New books and some bread

Struan 009


Last month I purchased several new books. The Bread Baker’s Apprentice and American Pie both by Peter Reinhart, and My Bread by Jim Lahey. The books by Peter Reinhart really grabbed my attention. I love his ‘voice’.  I was especially taken with American Pie which reads as much like a novel as it does a recipe book. I read it cover to cover and waited for my copy of his new book Artisan Bread Everyday to arrive, and when it did I read it cover to cover enjoying every detail, tip and nuance. I couldn’t wait to get my hands on some bread dough.

In Artisan Bread Everyday Mr. Reinhart stated that Struan is his favorite bread and that it was his best selling bread at his bakery. I was wanting to try something totally different than the breads I’ve enjoyed so much this past year from Artisan Breads in Five Minutes a Day, or the variations of Jim Lahey’s No Knead and Almost No Knead breads. Struan seemed like a good place to start. I had almost all of the ingredients. The only thing I was lacking was some oat or wheat bran so I added a little more oatmeal.
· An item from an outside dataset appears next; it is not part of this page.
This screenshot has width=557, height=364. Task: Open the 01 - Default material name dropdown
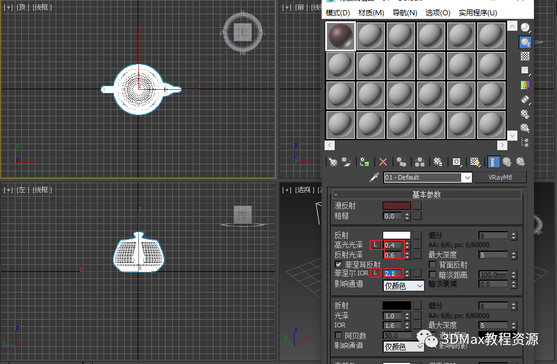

The bread has unbleached flour, cooked brown rice, oatmeal, cornmeal, honey, brown sugar, salt yeast, buttermilk, and water. The ingredients are mixed and then worked only slightly before allowing to rest in the refrigerator for up to four days. I found this dough to be a pleasure to work with. It was somewhere between tacky and sticky, and after it’s rest in the refrigerator the loaves were very easy to shape.

I baked the first loaf at a friend’s house yesterday, and a group of us ate it with our lunch. I baked the second loaf  this afternoon and it was enjoyed by my husband and I with our dinner. This bread is going to be wonderful toasted. It’s just a tad sweeter than I usually make my bread, but with this bread that’s not a bad thing.

I highly recommend Peter Reinhart’s books. Over time I will probably read his other books as well, and I’ll definitely be trying more recipes from the books I already own.

The recipe for this version of Struan can be found on page 90 of Artisan Breads Everyday by Peter Reinhart.

Update:  Friday morning. This morning I toasted some of this bread, and it was better than I had hoped it would be. It toasted beautifully. It was crisp and chewy at the same time. It’s about as good as toasted bread gets!


7 Responses to “New books and some bread”

  1. Steph Says:

    your loaf looks impressive! i’m still nervous about baking bread everytime i make it.

  2. Sue Says:

    The nice thing about making bread if you’re nervous about it is that it’s not a very expensive thing to make, so if you have a failure you’re not out much ‘dough’. haha!
    There are so many great books out right now about simplified bread baking. The slow refrigerated fermentation, and high hydration make it so easy to make really great tasting bread with very little work. I’m a big fan of this method and all of the variations that are springing up from it. If you don’t have the book Artisan Bread in Five Minutes a Day, that’s a great place to start. My 20 year old son has been successful making bread from that book even with his busy college schedule. Artisan Bread Everyday is a better read though.

  3. Nancy Baggett Says:

    Since I have also authored a book on no-knead yeast bread, I wanted to make you of aware of it, too. It’s called Kneadlessly Simple–this means there is no kneading, but my method is even easier than the others around, because in most cases, there is absolutely no shaping of the dough either. Unlike the other methods I also call for using ice cold water–so there is no risk of overheating the yeast, ever. If you use the fast-rising, or instant yeast, it will not be harmed by the ice water and in fact the ice water yields a better tasting bread (due to certain increased enzyme activity). My long cool fermentation with high hydration method means you have to wait for the rise, but you usually use only one bowl, don’t mess up the counters, and do almost no work. A couple free sample recipes are posted on my website (, so feel free to try them out.

    • basicallybaked Says:

      Thank you for pointing out your book. I think I recall that Mr. Reinhart mentioned your book in Artisan Breads Every Day, and I noted to myself to check it out. With your prompting I will be even more certain to do so, and will also check out the recipes on your site. I’m all for fewer bowls and cleaner counter tops. 🙂 Your method sounds really great for people who might be a bit timid about working with yeast as Steph mentioned in her comment above, and I’m all for no risk methods.
      We’ve been baking our own bread for over 20 years, but these newer methods really simplify the process and we enjoy bread baking more than we ever did. I will be sure learn your method as well. Thank you for stopping by and leaving a comment.

  4. Katrina Says:

    Love homemade bread!
    Hey, don’t worry, the snow here didn’t stick. It was pretty coming down, but was really just a wet, kinda yucky day! I’m sure you’ll get a good deep snowfall before us! 😉

  5. Cheryl Says:

    looks yummy!

  6. Katrina Says:

    Thanks for stopping by my blog. And about the camera. The settings and such, while I’m pretty ignorant about, is what my husband checked and if he can’t figure it out, that usually means something more serious is wrong. (I would be clueless if the settings were off, but he’s pretty knowledgeable about that kind of stuff).